Fibroblasts respond to physical cues and chemical signalling factors in the tumour microenvironment (TME) (‘input signals’) by producing a number of molecules that signal in an autocrine and paracrine fashion, as well as by altering the physical properties of the TME (‘output functions’). In contrast to acute wounds, fibroblasts in desmoplasia establish a self-activating and perpetual feedback loop (bottom arrow), which forms the basis of their pro-tumorigenic capacities.
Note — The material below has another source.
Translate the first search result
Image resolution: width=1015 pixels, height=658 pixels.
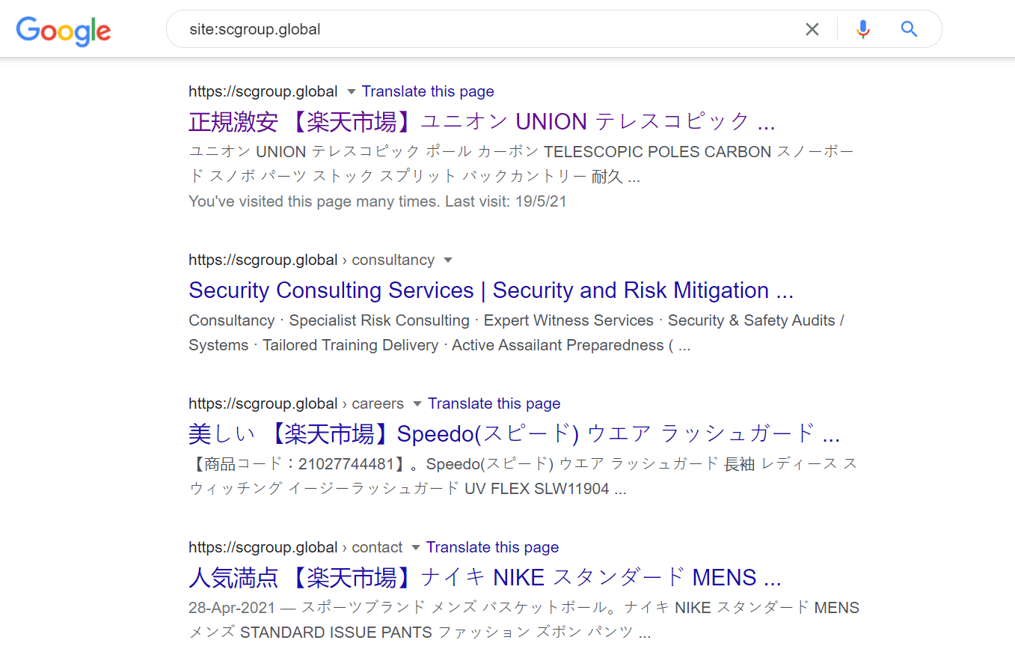tap(427, 91)
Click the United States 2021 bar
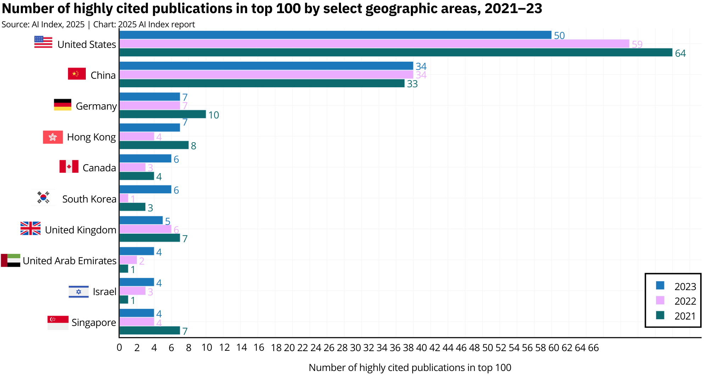The height and width of the screenshot is (377, 709). click(x=396, y=52)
Moving from the quiescent phenotype (green, top), to the CAFs in desmoplasia (orange, bottom), the number of known inputs and outputs increases cumulatively. ROS reactive oxygen species, ET endothelin, TGF-β transforming growth factor β, bFGF basic fibroblast growth factor, PDGF platelet-derived growth factor, MMPs matrix metalloproteinases, TIMPs tissue inhibitors of metalloproteinases, VEGF vascular endothelial growth factor, HGF hepatocyte growth factor, IGF insulin-like growth factor, EGF epidermal growth factor, CXCL CXC motif chemokine ligand, SDF-1 stromal-cell-derived factor-1, TNF tumour necrosis factor, IFN-γ interferon-γ, IL interleukin, Shh sonic hedgehog, SPARC secreted protein acidic and rich in cysteine, EDA-FN EDA-containing cellular fibronectin, PGE2 prostaglandin E2, CTGF connective tissue growth factor; NF-κB nuclear factor κB.